▽
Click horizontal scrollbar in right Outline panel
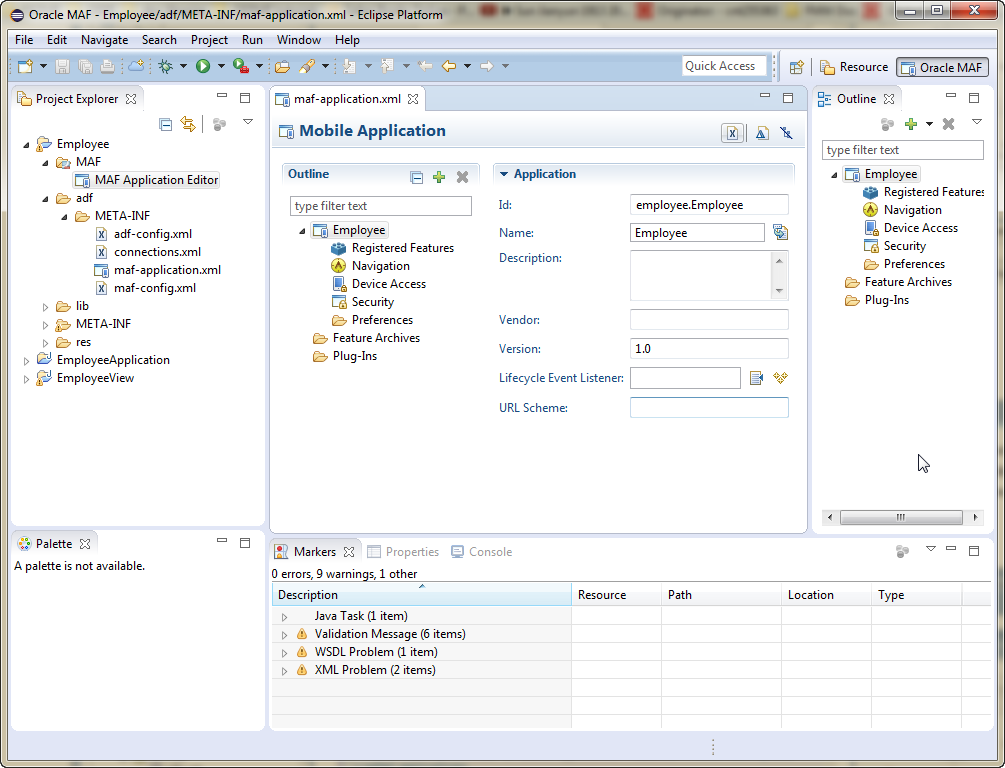pyautogui.click(x=900, y=518)
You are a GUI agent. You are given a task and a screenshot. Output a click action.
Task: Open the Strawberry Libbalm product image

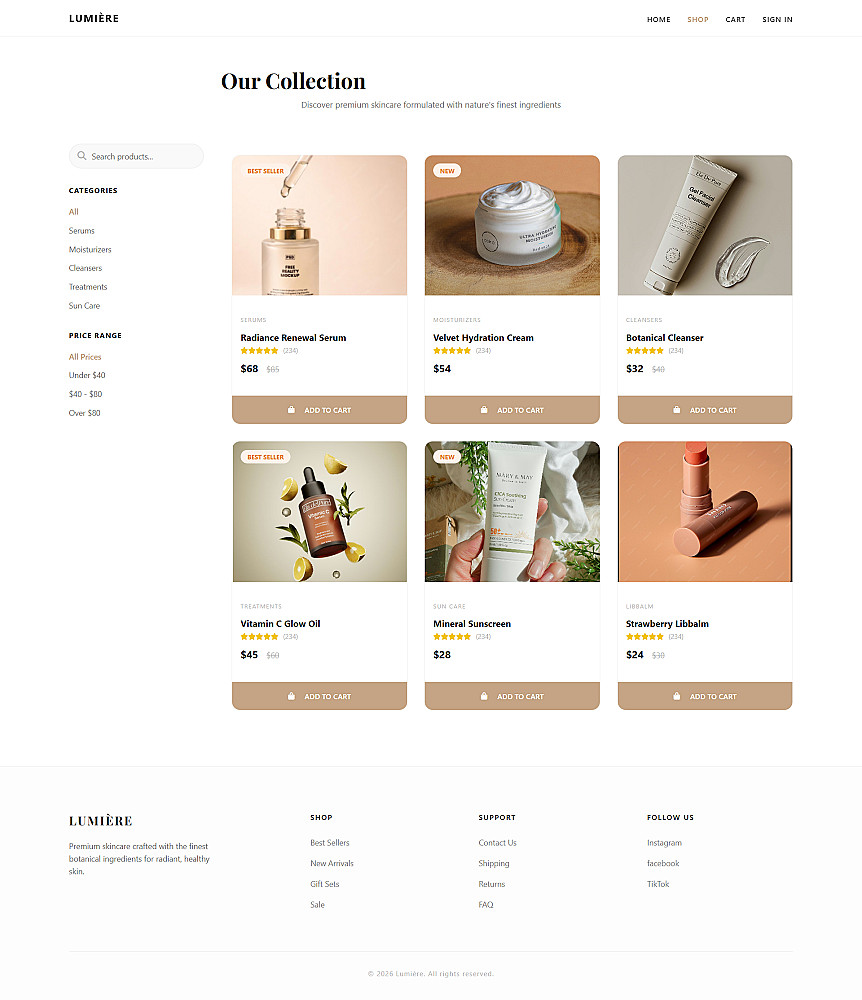pos(705,511)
△
AIM OF THE EXERCISE -> From the first line to the last, transcribe the listing exactly; skip the pictures.

YOUR SOLUTION ->
Click horizontal scrollbar in right Outline panel
pyautogui.click(x=900, y=518)
You are a GUI agent. You are given a task and a screenshot. Output a click action.
Task: Open the Strawberry Libbalm product image

pos(705,511)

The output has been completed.